Wright also pointed out that other than Thorne, the writers of the nominated best plays were not even mentioned during the telecast! Maybe viewers might have wanted to know that Junk was written by the Pulitzer Prize winner Ayad Akhtar, that The Children is by Lucy Kirkwood, that Claire van Kampen wrote Farinelli and the King, and that Latin History for Morons is by some obscure guy named John Leguizamo. Oh wait, he's also an actor. Quick, put him on camera!
What is most baffling is that the Tonys are basically unique in their disrespect for authors. As Wright pointed out:
Every year, the Academy Awards faithfully includes screenwriters in not one but two categories. And it's not just the Oscars; the Grammys, Emmys, and Golden Globes all award the writers in their respective industries on the air. And yet it's the theater that most esteems writers; we are generally recognized as the principal artistic force behind new work, and we even retain ownership and control over the material we create. Yet on the very awards show intended to celebrate our craft, we are effectively negated.

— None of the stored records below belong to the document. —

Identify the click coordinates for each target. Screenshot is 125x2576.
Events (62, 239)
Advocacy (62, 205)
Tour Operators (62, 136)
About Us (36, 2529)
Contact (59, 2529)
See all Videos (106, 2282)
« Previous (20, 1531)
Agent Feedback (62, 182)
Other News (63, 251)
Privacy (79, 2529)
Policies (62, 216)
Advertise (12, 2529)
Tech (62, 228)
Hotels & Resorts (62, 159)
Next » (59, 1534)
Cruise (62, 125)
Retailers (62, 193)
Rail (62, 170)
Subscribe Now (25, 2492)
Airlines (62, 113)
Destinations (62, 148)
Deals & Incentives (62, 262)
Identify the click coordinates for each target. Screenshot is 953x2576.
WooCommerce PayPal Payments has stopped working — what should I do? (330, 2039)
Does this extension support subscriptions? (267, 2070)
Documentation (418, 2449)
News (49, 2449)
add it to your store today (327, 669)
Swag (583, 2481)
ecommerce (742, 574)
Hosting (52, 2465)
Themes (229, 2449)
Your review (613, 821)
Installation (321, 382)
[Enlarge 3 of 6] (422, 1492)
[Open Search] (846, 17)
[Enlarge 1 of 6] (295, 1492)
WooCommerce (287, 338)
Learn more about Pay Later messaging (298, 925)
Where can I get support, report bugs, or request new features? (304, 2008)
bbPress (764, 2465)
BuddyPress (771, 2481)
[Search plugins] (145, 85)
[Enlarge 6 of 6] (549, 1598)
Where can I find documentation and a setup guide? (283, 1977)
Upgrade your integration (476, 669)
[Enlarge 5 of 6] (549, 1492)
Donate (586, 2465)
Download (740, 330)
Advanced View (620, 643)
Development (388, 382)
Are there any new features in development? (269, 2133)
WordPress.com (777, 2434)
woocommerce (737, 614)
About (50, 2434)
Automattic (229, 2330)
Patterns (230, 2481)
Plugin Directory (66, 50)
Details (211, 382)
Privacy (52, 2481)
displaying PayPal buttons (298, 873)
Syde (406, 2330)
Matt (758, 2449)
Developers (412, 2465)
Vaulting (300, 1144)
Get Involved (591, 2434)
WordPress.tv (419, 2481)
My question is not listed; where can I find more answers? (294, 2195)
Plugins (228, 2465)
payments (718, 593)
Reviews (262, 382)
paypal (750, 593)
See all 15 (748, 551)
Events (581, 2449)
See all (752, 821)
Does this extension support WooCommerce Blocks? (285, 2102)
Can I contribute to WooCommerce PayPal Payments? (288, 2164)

Unfortunately, I'm not sure I can agree with Wright that the theater most esteems writers. The theater pays lip service to writers, but while actors, directors, designers, and stage managers can all make livings in the theater (not to mention the legions of stage hands), essentially all U.S.-based dramatists have to work outside of the theater to support their habit of writing plays. Some teach, some write for television and film, some (like Leguizamo) also act or direct. A couple of dramatists make money off musicals, but I can't think of a single playwright who is able to make a living just off of writing straight plays.
If we as a society really respect dramatists, perhaps we ought to start paying some of them a living wage. If we can't do that, the least we can do is not silence them at the Tonys.